Why Talk about Relational Database Design?



The Power of Relational Databases
Relational database programs (like Access, Filemaker pro, or Infomaker) let us extract information from collections of tables using queries.

The diagram above shows examples of tables that may be found in databases within departments. The blue lines signify relationships between departmental tables. The red lines show potential interactions among tables in other departments. Computer Resources and Student Services are experimenting with some interdepartmental linkages. We are learning that for the vision of data sharing to work, departmental databases have to be designed according to relational principles.

Reason #1: Database systems designed according to relational principles facilitate information access and sharing through the use of queries.

Queries:
Queries carry out three basic operations on relational tables:

1.

Join Rows from Different Tables

Example: Join rooms table with classes table to compare # of seats with # of students

2.

Select Rows from Tables

Example: Select students who graduate this term

3.

Summarize Rows

Example: Calculate the sum of all of the staff hours charged to each department.

Queries result in new tables which can be used for reports, or as targets for new queries.

Relational Tables
Although lots of things we use in our work are tabular in format -- like spreadsheets, or ledger reports. Tables in a relational environment have special qualities that assure relational query tools will work reliably. Folks who create relational tables for their data can assure that their tables have these relational qualities by following certain principles when building tables.

Reason #2: If we ignore the principles of relational database design when building our tables, then we shouldn't be surprised if our queries don't return reliable results, and if our information cannot be shared easily.

The most common misconception that folks suffer from when building a database is to think of the report that you want to see, and to build a table which looks like that report. This temptation arises from a familiarity with spreadsheets -- a pre-relational mind set.

Relational Principles
The principles that relational databases are based upon are derived from the mathematical theory of sets (E.F. Codd, 1969.) They are surprisingly simple and elegant:

  1. A table is a collection of rows. Each row in a table describes a single entity or relationship. The entities or relationships described by different rows in a table are unique (none repeat). Therefore, each entity in a table can be referenced by a single row-ID. Example: In a table of employees, you would not want to list Edna three times (if you did, the count of employees would be incorrect if you ever summarized this way.)
  2. When one table references information in another, the unique ID of the appropriate row in the other table is used.
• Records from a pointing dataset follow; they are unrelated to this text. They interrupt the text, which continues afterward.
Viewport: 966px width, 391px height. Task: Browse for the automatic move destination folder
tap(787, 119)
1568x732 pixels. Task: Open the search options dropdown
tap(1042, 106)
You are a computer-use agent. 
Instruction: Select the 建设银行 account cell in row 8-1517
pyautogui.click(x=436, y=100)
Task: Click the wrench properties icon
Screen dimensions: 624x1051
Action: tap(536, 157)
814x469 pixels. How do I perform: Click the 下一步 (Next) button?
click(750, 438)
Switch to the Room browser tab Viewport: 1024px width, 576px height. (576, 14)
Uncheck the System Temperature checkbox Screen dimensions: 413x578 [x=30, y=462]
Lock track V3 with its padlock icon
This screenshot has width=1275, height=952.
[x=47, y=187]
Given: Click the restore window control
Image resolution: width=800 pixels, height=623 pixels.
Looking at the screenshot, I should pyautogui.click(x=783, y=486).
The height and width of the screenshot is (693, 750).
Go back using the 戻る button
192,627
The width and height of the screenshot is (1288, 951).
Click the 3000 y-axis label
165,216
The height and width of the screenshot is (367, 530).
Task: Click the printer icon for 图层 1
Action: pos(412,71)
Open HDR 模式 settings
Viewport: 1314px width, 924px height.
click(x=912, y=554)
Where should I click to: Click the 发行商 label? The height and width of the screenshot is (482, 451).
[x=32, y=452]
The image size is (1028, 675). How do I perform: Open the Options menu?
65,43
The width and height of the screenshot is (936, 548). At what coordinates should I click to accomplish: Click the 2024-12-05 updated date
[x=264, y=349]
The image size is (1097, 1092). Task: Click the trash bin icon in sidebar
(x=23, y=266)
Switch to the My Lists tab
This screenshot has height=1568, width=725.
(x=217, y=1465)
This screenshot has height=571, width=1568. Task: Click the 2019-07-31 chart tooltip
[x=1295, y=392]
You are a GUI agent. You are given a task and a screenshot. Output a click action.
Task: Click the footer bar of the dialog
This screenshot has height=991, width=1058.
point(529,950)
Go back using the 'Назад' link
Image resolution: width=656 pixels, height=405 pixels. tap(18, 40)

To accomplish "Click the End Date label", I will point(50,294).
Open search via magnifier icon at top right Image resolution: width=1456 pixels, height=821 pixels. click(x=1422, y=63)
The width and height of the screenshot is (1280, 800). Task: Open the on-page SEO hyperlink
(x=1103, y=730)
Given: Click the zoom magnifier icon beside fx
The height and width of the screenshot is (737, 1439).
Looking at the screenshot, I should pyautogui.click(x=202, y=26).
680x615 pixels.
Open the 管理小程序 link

Example: In a table that contains the relationship between class meetings and rooms, the classes are referenced by the unique class ID, and the rooms are referenced by the unique room ID.
  3. There may be tables that deal only with relationships. Example: A table may hold the relation between employees and departments. Such a table may have Edna listed three times.
  4. The columns in each table describe one to one relationships. Example: A course has one title, and one description, but may have more than one instructor; Title, and Description, are valid columns for the course table, instructors and meetings belong in other tables. Where necessarry, addititonal tables can define the one-to-many relationships between courses and instructors, or meetings, courses and rooms.
  5. The information in columns for a particular row should all be attributes of the particular entity described by that row -- not attributes of some other entity that is referenced in another column. Example: In a table about books, "Publisher" is an attribute of the book, "Publisher's Address" is an attribute of the publisher and belongs in a Publisher table. If you follow this principle, there will be no relationship in your database which is defined more than once.
  6. A column should contain one particle of information. Example: Resist the temptation to put City and Zipcode in the same column; you never know when someone may want you to select students in a particular zipcode!

Creating tables according to these principles usually results in breaking information into more tables than you expected and joining information from multiple tables through queries. It is tempting to exclaim that this makes the database 'more complicated' but from a relational perspective, this process is making the database as simple as it can be.

A set of tables that conforms to these relational norms creates a 'relational environment.' The query tools provided by access and similar software assume that the tables adhere to these norms. The query tools may partially work in cases where the principles are not followed, but not totally, and not reliably.

Do I Really Need to Understand all of this?
It is not necessary to understand all of these relational design concepts before working with databases in Access. But you will eventually come to appreciate them if you spend time trying to figure out why queries don't work reliably, or why the report your boss asks for ought to be possible, and yet the information in the database cannot be rearranged that way without writing a macro. If we want to eventually arrive at a future where we are sharing information across departments, ultimately all of those participating will need to understand these things.